■ **EXERCISE BRIEF**: Return the records exactly, from the first line through the "You are a computer-use agent. Viewport: 800px" line.

■ **SUPPLIED INFORMATION**:
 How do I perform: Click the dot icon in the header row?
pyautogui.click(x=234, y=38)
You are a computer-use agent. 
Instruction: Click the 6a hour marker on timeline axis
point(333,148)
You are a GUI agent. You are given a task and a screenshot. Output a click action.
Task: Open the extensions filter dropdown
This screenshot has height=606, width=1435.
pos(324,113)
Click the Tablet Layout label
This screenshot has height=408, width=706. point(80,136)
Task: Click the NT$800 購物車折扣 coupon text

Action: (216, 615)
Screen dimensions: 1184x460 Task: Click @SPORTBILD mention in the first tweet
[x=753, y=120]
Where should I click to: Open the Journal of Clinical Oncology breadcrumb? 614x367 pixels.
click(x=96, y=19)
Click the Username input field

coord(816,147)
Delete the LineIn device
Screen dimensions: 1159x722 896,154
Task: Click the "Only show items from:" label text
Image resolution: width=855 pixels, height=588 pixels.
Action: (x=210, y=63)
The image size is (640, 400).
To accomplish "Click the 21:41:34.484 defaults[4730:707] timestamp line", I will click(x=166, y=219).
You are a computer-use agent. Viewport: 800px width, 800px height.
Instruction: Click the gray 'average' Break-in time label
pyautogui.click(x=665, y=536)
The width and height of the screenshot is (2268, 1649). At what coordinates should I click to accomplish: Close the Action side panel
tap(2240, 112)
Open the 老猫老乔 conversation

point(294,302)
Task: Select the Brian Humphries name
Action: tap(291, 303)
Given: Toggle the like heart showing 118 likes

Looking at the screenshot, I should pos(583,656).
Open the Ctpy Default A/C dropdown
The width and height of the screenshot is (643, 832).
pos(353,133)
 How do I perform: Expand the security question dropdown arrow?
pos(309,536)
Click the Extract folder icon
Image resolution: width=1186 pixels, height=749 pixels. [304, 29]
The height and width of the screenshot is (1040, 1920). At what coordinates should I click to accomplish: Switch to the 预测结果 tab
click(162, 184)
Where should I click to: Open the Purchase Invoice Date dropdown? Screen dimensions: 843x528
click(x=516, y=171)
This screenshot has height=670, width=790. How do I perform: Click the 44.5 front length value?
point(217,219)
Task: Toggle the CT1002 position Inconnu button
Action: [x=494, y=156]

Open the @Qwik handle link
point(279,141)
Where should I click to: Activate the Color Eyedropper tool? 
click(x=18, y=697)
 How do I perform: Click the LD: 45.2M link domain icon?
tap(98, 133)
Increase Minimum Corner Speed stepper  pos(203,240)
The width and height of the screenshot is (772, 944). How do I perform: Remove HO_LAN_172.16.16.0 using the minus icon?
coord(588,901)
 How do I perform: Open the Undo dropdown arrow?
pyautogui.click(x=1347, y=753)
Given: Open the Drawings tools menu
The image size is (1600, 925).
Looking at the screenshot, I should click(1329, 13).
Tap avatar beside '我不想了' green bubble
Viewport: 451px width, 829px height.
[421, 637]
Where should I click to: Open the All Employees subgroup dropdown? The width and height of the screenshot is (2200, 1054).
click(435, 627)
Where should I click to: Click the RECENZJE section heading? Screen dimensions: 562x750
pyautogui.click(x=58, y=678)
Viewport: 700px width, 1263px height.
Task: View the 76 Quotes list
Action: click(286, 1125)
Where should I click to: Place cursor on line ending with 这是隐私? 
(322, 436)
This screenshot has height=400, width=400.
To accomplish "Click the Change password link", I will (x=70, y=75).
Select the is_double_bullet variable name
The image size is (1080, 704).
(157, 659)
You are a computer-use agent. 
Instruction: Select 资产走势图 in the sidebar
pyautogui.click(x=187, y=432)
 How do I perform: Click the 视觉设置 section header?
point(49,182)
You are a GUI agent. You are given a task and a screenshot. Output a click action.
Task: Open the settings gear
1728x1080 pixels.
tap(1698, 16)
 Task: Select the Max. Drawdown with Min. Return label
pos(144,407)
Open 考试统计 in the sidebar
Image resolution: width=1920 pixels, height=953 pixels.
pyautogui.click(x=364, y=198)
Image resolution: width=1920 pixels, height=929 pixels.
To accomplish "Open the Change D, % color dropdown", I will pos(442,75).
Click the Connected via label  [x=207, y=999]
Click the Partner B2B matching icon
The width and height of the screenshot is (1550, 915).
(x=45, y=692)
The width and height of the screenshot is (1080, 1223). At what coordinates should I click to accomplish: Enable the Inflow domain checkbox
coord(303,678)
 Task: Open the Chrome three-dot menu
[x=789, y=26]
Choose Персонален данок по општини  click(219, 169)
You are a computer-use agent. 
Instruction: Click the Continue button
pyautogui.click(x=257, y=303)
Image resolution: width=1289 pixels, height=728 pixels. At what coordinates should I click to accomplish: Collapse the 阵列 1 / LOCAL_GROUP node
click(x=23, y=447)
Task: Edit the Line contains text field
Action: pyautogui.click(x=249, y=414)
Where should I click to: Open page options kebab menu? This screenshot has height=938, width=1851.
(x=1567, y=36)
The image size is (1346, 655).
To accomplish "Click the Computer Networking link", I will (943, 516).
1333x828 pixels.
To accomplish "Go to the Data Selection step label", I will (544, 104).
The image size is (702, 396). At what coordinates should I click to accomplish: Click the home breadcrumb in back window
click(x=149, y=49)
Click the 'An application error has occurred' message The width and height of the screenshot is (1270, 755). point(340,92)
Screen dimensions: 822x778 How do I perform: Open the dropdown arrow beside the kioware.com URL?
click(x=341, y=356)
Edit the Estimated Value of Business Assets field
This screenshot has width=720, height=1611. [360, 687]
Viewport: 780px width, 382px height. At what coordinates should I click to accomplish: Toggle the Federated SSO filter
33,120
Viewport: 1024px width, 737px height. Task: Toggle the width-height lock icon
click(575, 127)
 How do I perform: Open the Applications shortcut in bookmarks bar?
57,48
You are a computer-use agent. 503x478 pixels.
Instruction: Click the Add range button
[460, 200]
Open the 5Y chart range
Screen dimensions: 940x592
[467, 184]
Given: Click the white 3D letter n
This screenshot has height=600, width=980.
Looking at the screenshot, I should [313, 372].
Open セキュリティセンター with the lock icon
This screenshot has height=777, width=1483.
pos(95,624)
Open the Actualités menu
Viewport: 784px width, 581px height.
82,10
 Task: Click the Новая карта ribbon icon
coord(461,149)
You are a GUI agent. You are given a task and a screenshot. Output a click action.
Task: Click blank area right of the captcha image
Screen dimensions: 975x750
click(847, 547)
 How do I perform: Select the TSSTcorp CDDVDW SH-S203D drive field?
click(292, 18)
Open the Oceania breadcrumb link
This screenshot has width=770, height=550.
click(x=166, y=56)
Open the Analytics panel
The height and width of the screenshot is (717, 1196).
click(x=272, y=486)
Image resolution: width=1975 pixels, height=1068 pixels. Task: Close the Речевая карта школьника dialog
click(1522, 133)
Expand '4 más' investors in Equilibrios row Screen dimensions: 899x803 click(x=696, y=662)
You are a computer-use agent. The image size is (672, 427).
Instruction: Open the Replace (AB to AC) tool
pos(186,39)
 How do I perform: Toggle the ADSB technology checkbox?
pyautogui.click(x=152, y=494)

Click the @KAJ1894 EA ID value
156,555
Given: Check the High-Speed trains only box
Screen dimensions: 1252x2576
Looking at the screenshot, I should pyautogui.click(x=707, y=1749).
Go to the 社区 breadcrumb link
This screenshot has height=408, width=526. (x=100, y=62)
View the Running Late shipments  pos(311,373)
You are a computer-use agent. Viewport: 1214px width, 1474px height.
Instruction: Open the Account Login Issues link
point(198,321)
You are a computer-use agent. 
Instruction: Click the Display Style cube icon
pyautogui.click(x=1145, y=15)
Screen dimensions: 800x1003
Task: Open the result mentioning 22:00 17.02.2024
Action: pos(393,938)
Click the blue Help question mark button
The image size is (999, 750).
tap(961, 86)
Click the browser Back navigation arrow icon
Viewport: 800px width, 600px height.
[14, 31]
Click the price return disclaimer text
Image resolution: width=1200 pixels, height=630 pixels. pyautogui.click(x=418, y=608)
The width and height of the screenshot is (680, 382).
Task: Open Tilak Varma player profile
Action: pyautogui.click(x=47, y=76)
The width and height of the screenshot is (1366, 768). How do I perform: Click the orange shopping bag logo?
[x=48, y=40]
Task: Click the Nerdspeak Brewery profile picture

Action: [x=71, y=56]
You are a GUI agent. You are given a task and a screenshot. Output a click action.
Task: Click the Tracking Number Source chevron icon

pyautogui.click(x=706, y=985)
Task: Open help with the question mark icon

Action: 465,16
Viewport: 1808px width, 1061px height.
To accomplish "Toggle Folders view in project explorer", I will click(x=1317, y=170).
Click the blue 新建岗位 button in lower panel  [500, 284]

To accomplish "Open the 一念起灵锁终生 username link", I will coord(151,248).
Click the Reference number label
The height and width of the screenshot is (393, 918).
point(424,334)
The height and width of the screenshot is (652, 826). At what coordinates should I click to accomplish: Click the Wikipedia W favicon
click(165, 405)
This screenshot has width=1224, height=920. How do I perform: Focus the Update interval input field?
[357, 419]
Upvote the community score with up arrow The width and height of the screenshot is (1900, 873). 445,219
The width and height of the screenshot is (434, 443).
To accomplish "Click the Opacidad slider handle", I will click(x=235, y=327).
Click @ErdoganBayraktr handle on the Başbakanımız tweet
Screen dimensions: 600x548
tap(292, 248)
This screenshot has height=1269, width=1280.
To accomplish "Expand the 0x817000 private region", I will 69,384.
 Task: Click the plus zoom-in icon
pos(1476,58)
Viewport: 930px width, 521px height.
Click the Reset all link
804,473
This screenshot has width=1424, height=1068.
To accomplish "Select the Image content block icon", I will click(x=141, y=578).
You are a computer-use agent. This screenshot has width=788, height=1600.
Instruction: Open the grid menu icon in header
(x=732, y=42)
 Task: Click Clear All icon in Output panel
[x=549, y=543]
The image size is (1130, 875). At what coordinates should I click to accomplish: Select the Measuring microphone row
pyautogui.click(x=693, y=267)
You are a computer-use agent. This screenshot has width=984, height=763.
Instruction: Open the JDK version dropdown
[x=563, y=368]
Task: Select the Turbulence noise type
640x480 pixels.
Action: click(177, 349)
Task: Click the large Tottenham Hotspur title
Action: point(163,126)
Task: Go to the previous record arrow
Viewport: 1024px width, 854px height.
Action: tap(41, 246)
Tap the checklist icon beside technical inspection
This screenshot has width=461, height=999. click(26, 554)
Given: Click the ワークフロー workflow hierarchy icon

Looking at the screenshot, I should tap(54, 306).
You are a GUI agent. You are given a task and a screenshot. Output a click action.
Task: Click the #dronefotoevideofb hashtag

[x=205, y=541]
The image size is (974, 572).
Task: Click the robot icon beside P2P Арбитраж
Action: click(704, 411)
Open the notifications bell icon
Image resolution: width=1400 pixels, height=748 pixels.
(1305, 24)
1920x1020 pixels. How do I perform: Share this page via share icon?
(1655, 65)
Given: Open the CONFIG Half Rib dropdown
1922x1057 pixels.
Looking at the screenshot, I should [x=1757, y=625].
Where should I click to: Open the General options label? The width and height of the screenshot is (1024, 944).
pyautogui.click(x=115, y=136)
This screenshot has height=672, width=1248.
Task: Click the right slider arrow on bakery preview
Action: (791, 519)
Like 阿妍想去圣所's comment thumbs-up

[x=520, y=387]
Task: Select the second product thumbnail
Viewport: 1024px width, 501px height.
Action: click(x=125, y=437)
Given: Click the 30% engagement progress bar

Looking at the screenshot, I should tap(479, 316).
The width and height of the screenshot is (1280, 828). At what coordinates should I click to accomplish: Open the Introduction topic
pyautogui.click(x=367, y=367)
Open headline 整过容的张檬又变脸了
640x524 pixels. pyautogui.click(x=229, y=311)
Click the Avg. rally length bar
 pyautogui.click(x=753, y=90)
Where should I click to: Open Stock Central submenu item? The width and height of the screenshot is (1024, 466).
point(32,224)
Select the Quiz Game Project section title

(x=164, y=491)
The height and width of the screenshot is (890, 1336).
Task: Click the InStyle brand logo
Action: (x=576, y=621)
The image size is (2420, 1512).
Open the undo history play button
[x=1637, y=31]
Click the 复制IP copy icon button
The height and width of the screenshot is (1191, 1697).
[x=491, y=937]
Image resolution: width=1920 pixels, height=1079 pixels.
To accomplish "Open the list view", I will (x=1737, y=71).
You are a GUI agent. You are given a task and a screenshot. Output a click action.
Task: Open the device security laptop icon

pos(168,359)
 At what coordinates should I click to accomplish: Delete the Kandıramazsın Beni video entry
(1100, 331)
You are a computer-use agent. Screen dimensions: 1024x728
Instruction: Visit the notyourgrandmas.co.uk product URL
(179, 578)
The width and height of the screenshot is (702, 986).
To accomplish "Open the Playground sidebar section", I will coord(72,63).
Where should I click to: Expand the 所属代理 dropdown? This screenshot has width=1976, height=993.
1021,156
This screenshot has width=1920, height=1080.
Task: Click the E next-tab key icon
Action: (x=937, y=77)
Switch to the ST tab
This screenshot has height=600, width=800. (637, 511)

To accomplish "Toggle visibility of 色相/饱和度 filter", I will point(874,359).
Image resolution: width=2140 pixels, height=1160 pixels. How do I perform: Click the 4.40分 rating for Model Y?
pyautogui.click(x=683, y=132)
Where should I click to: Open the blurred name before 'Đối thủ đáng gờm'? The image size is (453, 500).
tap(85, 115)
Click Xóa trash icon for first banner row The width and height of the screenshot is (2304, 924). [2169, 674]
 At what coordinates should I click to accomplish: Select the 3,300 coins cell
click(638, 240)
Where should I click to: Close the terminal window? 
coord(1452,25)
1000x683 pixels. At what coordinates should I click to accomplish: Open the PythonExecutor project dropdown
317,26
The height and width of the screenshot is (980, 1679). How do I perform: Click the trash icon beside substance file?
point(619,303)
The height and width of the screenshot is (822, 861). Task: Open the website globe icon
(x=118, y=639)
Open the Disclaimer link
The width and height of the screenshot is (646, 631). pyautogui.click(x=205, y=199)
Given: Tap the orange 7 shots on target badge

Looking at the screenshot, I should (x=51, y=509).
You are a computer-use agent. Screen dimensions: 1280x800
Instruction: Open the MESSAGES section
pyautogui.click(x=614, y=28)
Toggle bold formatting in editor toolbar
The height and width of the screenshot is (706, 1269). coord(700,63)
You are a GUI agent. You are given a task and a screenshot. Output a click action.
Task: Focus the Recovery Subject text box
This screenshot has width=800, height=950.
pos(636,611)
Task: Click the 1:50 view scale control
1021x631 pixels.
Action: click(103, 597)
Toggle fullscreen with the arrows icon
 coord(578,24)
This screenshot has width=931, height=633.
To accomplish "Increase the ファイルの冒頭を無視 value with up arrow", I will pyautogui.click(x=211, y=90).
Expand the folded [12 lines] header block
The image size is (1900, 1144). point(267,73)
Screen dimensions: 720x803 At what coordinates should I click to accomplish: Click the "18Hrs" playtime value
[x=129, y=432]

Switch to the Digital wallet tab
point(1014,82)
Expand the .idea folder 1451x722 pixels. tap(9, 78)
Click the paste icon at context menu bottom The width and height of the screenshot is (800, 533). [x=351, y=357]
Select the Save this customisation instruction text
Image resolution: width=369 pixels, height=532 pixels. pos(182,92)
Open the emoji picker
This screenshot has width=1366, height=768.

■ **REPLY**:
 How do I perform: Click the dot icon in the header row?
pyautogui.click(x=234, y=38)
You are a computer-use agent. 
Instruction: Click the 6a hour marker on timeline axis
point(333,148)
You are a GUI agent. You are given a task and a screenshot. Output a click action.
Task: Open the extensions filter dropdown
This screenshot has height=606, width=1435.
pos(324,113)
Click the Tablet Layout label
This screenshot has height=408, width=706. point(80,136)
Task: Click the NT$800 購物車折扣 coupon text

Action: (216, 615)
Screen dimensions: 1184x460 Task: Click @SPORTBILD mention in the first tweet
[x=753, y=120]
Where should I click to: Open the Journal of Clinical Oncology breadcrumb? 614x367 pixels.
click(x=96, y=19)
Click the Username input field

coord(816,147)
Delete the LineIn device
Screen dimensions: 1159x722 896,154
Task: Click the "Only show items from:" label text
Image resolution: width=855 pixels, height=588 pixels.
Action: (x=210, y=63)
The image size is (640, 400).
To accomplish "Click the 21:41:34.484 defaults[4730:707] timestamp line", I will click(x=166, y=219).
You are a computer-use agent. Viewport: 800px width, 800px height.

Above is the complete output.